1. Great heterogeneity as to how "psychoanalytic" and "psychodynamic" therapies are defined and practiced. You can even see this in the article you linked. This makes it difficult to compare the results of different studies of these therapies, at least compared to other more manualized therapies, e.g., ERP for OCD, DBT for BPD, etc. The way the artcile is citing research is simplistic, at best, obviously in service of structuring a narrative.
2. When "psychodynamic/psychoanalytic therapy" is efficacious, it is relatively manualized and time-limited, e.g., prescribed number of sessions with certain goals for each session or group of sessions. Even then, it's unclear whether the efficacy is due to unique aspects of psychodynamic or psychoanalytic therapy (e.g., free association, transference/countertransference) or other facets, e.g., stronger common factors like improved therapeutic alliance. Thus, it could be an EMDR situation.

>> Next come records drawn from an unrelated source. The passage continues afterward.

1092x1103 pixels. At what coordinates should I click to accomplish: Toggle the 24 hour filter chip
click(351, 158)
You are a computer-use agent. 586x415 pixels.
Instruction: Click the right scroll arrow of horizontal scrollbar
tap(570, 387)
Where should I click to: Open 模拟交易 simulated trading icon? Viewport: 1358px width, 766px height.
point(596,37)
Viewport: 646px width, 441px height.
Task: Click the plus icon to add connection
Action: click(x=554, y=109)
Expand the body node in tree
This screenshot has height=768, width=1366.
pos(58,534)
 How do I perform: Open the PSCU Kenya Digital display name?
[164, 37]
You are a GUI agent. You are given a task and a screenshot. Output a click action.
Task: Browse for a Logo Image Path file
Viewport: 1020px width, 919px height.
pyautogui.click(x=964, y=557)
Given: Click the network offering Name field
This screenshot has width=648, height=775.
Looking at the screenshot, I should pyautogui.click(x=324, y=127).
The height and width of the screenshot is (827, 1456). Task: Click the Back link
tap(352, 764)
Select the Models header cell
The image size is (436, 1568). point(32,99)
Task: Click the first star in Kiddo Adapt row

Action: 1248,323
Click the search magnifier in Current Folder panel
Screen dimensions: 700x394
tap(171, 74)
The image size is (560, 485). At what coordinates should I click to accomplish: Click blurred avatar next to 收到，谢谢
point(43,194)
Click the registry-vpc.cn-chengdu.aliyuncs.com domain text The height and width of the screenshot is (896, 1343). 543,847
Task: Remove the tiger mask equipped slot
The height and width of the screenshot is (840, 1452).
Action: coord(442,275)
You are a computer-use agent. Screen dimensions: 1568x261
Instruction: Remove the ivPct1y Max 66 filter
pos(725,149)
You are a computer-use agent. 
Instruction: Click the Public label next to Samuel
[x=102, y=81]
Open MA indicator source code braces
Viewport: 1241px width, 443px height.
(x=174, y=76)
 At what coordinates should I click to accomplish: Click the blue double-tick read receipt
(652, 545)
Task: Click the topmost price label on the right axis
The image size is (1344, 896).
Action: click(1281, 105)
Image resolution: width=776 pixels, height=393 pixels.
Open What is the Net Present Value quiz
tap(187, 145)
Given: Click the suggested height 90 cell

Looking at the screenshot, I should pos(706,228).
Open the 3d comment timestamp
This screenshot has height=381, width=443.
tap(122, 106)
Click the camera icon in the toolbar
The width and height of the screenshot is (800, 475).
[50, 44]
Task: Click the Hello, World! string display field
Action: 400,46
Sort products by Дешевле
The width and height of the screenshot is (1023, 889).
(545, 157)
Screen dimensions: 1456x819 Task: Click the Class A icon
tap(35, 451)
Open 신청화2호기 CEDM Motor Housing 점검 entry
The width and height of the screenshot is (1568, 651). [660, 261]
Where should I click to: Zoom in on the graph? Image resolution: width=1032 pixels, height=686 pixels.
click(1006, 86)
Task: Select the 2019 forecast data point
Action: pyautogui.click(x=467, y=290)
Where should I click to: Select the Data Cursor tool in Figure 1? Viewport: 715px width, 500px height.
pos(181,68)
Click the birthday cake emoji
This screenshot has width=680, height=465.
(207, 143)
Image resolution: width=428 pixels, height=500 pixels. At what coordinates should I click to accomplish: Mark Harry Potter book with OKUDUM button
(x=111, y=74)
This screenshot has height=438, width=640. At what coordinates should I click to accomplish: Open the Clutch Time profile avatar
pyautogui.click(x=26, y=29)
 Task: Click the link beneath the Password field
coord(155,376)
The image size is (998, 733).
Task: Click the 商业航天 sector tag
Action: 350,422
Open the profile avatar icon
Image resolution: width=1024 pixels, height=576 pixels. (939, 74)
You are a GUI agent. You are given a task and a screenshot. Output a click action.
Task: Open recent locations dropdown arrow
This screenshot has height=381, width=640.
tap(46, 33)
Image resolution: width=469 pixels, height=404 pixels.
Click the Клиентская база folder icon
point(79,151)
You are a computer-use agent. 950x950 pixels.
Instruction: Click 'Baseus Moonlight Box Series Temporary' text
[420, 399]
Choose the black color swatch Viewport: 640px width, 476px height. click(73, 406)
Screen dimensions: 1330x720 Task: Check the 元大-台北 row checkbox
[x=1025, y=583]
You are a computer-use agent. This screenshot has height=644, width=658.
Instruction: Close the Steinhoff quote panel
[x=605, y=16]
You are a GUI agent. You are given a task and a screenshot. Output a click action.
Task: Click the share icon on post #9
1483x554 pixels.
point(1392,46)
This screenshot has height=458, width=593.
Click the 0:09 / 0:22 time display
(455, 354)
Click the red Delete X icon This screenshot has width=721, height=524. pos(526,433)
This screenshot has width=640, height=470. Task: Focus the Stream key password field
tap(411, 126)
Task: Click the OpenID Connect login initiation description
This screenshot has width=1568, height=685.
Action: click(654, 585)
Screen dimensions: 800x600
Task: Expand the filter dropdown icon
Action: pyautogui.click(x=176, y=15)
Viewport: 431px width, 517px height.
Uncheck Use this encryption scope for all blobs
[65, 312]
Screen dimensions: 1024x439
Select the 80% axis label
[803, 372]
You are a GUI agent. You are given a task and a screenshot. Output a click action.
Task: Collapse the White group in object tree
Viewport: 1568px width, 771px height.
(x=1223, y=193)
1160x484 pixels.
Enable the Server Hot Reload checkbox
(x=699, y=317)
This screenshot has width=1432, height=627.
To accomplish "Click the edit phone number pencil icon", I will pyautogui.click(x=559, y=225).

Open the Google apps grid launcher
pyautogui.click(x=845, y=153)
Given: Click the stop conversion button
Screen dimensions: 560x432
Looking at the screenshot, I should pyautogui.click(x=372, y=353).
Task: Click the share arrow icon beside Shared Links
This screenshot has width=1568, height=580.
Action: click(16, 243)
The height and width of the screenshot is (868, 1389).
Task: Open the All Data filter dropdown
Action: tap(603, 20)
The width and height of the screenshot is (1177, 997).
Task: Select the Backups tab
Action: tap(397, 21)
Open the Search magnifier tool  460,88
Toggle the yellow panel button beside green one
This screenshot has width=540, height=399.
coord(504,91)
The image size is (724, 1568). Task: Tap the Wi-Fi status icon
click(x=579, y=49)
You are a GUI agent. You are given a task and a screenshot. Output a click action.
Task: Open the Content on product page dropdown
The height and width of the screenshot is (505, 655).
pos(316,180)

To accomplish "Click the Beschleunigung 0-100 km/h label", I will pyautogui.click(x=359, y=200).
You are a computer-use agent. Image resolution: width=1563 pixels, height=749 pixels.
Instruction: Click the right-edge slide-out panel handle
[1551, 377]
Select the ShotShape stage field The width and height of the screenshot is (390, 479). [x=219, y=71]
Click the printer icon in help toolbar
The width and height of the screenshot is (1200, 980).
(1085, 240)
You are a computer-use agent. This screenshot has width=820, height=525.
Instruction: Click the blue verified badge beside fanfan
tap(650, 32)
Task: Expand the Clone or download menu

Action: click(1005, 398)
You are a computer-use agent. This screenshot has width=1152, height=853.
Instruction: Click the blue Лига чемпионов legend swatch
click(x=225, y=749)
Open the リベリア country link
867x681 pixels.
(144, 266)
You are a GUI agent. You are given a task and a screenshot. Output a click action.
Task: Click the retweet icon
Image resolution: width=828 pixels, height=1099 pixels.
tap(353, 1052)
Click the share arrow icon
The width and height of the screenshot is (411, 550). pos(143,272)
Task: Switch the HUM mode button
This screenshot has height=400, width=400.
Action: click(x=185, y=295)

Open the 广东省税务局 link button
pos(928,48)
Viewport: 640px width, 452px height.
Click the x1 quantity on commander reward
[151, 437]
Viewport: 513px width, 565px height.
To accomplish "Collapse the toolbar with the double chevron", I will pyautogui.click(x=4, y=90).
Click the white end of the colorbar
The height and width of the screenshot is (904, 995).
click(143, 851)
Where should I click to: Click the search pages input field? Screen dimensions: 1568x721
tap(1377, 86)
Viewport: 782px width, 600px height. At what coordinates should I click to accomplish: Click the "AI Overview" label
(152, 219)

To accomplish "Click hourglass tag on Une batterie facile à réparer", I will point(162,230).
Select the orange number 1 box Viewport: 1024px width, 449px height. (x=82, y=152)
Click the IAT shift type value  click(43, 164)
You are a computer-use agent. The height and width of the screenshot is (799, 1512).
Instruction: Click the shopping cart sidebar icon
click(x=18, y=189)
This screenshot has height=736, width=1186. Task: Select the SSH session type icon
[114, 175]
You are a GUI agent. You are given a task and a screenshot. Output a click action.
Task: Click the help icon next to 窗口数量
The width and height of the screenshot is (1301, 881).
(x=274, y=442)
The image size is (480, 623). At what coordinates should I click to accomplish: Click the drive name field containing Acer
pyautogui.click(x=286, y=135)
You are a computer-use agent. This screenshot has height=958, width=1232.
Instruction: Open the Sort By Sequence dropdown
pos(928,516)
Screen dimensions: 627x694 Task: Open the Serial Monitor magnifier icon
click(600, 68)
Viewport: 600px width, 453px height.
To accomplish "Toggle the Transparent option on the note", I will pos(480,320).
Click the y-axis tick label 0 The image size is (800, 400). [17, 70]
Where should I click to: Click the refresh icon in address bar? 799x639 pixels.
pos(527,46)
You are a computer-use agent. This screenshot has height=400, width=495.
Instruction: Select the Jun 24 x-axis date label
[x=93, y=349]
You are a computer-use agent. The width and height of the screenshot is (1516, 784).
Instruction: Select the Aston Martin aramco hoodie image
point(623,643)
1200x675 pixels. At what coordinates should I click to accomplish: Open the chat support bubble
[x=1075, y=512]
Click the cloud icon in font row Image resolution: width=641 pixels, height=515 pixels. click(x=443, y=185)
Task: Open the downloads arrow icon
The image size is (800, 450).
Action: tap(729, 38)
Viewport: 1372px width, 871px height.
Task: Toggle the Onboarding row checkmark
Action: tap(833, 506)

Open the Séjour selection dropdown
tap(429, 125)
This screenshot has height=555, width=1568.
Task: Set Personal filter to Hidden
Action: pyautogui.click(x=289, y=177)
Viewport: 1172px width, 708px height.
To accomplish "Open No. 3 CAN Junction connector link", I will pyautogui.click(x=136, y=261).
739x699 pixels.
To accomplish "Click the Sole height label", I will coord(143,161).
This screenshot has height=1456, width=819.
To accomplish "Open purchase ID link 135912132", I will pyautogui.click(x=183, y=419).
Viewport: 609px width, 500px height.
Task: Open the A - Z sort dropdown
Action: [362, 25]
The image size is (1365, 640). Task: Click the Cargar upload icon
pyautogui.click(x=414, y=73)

I'm all for embracing whatever types and modalities of assessment and therapy that are supported by the research literature. I don't dogmatically hold to any given position. It would be nice to see more research on psychodynamic therapies and for their benefits, if any, to be incorporated into clinical training and practice. The issue is that the psychodynamic/psychoanalytic crowd needs to do some housecleaning if they expect to receive similar regard to CBT, ACT, DBT, and other well-regarded, mainstream therapies, but I'm skeptical that their community could come to any agreement. They need to rein in the kind of amorphous, unlimited, multi-year/decade therapy that can comprise some forms of psychoanalytic or psychodynamic interventions. These kinds of therapies eschew scientific methods in favor of concepts lacking in evidence. Clinical intuition is inherently inferior to actuarial methodology and evidence-based practice, but I'm unsure if their community as a whole understands and accepts this.